O McDonald’s divulgou esta terça-feira os resultados do segundo trimestre antes da abertura do mercado, com números ligeiramente abaixo das estimativas, num contexto em que os consumidores enfrentam um enquadramento económico exigente.
A cadeia de fast food registou um crescimento global de vendas em lojas comparáveis de 1,3%, abaixo dos 1,4% esperados pelos analistas e em desaceleração face aos 3,8% do primeiro trimestre, segundo dados de consenso.
Nos Estados Unidos, as vendas comparáveis aumentaram pelo quinto trimestre consecutivo, alinhado com as expectativas, mas o ritmo de expansão de 0,8% ficou marginalmente aquém da previsão de 0,9% e muito abaixo do salto de 2,5% observado no mesmo trimestre do ano passado.

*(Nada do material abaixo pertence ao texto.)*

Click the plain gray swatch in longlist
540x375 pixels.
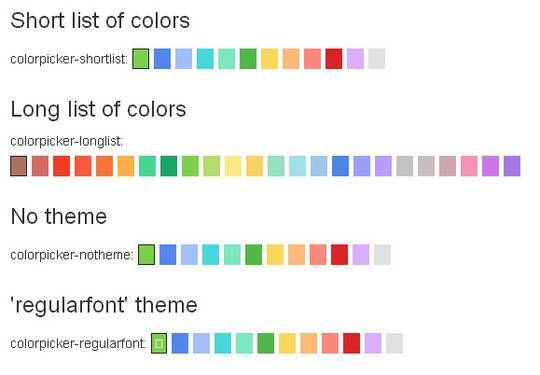point(405,166)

Já o crescimento das vendas nos dois segmentos internacionais da empresa, tanto em mercados operados diretamente como em lojas licenciadas, ficou aproximadamente em linha com o esperado.

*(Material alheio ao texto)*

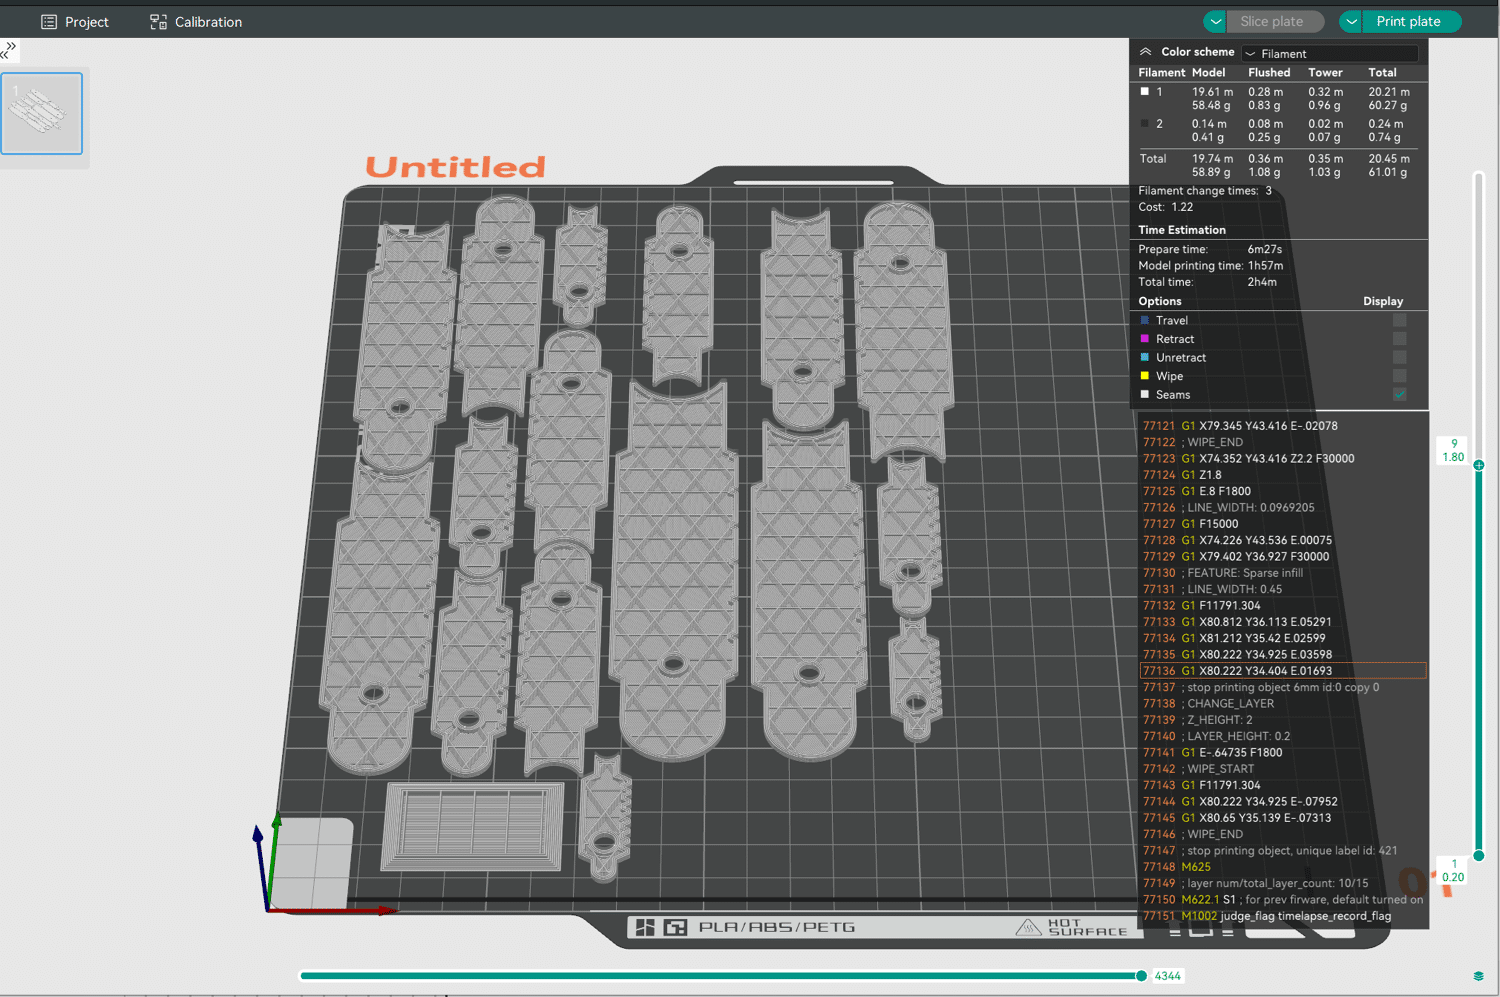Click the Slice plate button
The height and width of the screenshot is (997, 1500).
click(1272, 22)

O lucro ajustado por ação aumentou 0,13 dólares em termos homólogos, para 3,32 dólares, em linha com as estimativas. A receita ficou praticamente em conformidade com o consenso, ao atingir 7,1 biliões de dólares, face aos 7,12 biliões de dólares antecipados.
"Neste trimestre, o McDonald’s apresentou crescimento positivo de vendas comparáveis em todos os segmentos e atuou de forma determinada para reforçar a execução, preparando a empresa para a próxima era de crescimento de longo prazo", afirmou o presidente e CEO Chris Kempczinski nos resultados, deixando implícita a ligação à reunião de investidores marcada para setembro e a uma nova estratégia.
Como parte dessa preparação, a empresa nomeou Skye Anderson, com 26 anos de carreira no McDonald’s, para o cargo de presidente do McDonald’s USA. Anderson sucede a Joe Erlinger, que deixa a empresa após mais de duas décadas na marca e quase sete anos à frente do negócio nos Estados Unidos.
"A nomeação de Skye Anderson hoje como presidente do McDonald’s USA irá trazer foco e urgência a estes esforços, dada a sua profunda experiência no sistema, disciplina operacional e capacidade comprovada de impulsionar mudanças e gerar resultados para todos no nosso sistema", acrescentou Kempczinski.
As ações do McDonald’s acumulam uma queda de 13% desde o início do ano, ficando atrás da valorização de 11% do S&P 500 no mesmo período.
Diversos fatores no segundo trimestre terão pesado nos resultados, compensando o impacto de novas iniciativas em curso, como o lançamento de bebidas gaseificadas artesanais.
Entre esses desafios incluem-se a pressão contínua sobre os consumidores de baixos rendimentos, o fim da oferta limitada de Minecraft em abril e a quebra geral de tráfego no sector, apontou Nick Setyan, do Mizuho, numa nota a clientes anterior à divulgação.
Além disso, com o Mundial de futebol já concluído e o surto de ciclosporíase ainda presente na memória dos consumidores, a Evercore ISI reduziu as suas estimativas para o crescimento das vendas em lojas comparáveis nos Estados Unidos.
Antes de terça-feira, Jon Tower, do Citi, antecipava que este trimestre seria provavelmente o "ponto mais baixo" para o crescimento de vendas em mesmas lojas antes da reunião de investidores de setembro, altura em que o McDonald’s poderá "defender investimentos em ativos, um ritmo mais rápido de inovação de menu e bebidas como motores de vendas plurianuais", escreveu o analista numa nota a clientes.